By Kanika Bali
I’ve always been told that my twenties are the “best time to grow into myself.” It’s the time to change my habits, to learn new languages, to gain independence. But it’s also like food, the more you taste it, the more you realize what you like and dislike. I’ve been lucky enough to be given the opportunity to travel starting the day I turned twenty. Through these opportunities, I have learnt the places I love, the people I fit and the lifestyle I want to live.
This trip was a tasting platter.
It was a little portion of different experiences that the world has to offer. The adventure of zip lining, of jumping off a cliff, of hopping on a motorbike with a stranger and of leaving your life to the mercy of jellyfish in the middle of the sea.
But more important, it was about people. I had pondered becoming a recluse because I had been exposed to too many situations where people were too selfish to care.

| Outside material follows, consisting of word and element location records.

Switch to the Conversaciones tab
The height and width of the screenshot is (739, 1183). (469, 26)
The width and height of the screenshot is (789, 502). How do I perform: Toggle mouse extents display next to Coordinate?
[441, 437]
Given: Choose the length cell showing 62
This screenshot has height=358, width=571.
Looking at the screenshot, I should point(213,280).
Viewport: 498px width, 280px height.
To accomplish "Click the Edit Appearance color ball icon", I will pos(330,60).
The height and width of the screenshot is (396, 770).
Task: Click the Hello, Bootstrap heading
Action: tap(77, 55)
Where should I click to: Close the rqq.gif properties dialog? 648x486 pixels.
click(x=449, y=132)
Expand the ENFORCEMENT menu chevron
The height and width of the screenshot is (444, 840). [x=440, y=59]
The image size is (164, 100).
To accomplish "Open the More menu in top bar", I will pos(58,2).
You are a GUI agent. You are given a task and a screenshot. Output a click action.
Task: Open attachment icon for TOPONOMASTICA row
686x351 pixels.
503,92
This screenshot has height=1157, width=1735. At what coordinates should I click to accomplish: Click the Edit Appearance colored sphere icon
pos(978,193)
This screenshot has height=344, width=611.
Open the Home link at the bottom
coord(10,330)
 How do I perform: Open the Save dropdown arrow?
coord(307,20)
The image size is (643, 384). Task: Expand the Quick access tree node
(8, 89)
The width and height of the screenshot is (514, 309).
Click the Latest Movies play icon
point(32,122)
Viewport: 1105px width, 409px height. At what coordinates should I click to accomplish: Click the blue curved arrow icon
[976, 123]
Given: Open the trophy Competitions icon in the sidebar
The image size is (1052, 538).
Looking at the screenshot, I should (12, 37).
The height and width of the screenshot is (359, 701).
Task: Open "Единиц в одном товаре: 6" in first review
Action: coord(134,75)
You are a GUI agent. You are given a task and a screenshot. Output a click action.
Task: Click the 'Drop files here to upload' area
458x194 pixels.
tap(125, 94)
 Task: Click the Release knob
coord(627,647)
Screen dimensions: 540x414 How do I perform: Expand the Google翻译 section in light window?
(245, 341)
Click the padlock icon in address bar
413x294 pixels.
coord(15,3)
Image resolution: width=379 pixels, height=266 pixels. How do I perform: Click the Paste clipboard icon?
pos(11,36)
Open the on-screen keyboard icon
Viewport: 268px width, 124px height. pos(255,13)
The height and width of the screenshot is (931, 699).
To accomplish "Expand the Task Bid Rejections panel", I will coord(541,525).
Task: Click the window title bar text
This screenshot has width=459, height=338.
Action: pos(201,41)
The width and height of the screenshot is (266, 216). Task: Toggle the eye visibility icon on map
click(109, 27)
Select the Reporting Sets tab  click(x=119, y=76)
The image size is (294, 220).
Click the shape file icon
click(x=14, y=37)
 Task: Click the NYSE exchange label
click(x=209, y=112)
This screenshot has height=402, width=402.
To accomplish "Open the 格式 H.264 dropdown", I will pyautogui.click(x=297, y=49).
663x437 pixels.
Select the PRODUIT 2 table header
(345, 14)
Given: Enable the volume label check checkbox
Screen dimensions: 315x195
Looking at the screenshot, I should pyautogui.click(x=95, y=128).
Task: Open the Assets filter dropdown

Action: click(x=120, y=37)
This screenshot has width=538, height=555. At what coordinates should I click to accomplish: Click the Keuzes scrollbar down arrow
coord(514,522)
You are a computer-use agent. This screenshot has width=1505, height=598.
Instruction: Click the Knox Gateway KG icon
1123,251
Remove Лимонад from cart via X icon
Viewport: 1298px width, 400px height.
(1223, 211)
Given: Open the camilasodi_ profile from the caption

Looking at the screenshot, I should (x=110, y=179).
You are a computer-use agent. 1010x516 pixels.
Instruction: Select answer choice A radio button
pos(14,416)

In Guimaras, I met people.
On face value, these people were no different from the many I had ever met before. But I guess, that’s the point of never judge a book by its cover. These people were kind, simple and beautiful. They welcomed us into their homes and lives and wove us into the mundane stirrings of the month. The people at the company I worked with, grew to be friends and manangs ( sisters.)
We learnt from them, about them and against them. Through the informal channels we learnt about frustrations and gossip within the organization. We went on trips on the office account and got stuck in deserted areas in the middle of the night. We pitched to the board of directors, whose sudden change in attitude from one week to another was like predicting the outcome of a cricket match. When we put people at the core of our consulting. When we had understood how the little girl is given milk powder bought in sachets daily, the shampoo comes in minipacks, the cigarettes come in sticks and the soft drinks come in small bottles because they all depend on the daily wage. When we had understood that a day without money meant the house would shut down and that a storm meant more docking your boats and docking your livelihood. When all of this came together from our homestays, our friends and our colleagues, we came up with ideas that would appeal. We altered the solutions we had to lower risk and to make it simpler to implement. We made restructuring suggestions to give higher revenues per day, rather than per year and suggestions to make commodities cheaper for employees. We thought like them, so they finally accepted us.
I’m trying to live life simply. I’m trying to cut down the so called ‘sources of stress.’ I’ve been in a little bit of a lockdown since I’ve come back because I’m trying to come to terms with all the things I want and starting anew in Hong Kong. I’m still living out of that suitcase I took to Guimaras, wondering why I even need more clothes. Why I need to pick between the beige shirt and the blue shirt in the morning or think about whether to buy that pack of Oreos or not. I’m thinking about the job I have and why I was so anxious about taking it. I sit in an air-conditioned office, wearing nice clothes, I get a house where my rent and utilities are paid for and I get a salary which is more than enough to buy me food and water for a month.
At the age of 12 I was introduced to scarcity. Human wants are always greater than the resources. There is an integral difference between needs and wants. But as a race, that’s what keeps us going. The push to be more, see more and get more. Don’t get me wrong, when I say I am being simple, I don’t mean I’m losing ambition. I’m just simplifying my life to be happy with what I have. I’m going to work harder, because I’ve seen how privileged I am to be here.
I am going to strive for higher, but I’m going to remember that being cut throat doesn’t mean losing the humanity and kindness in you.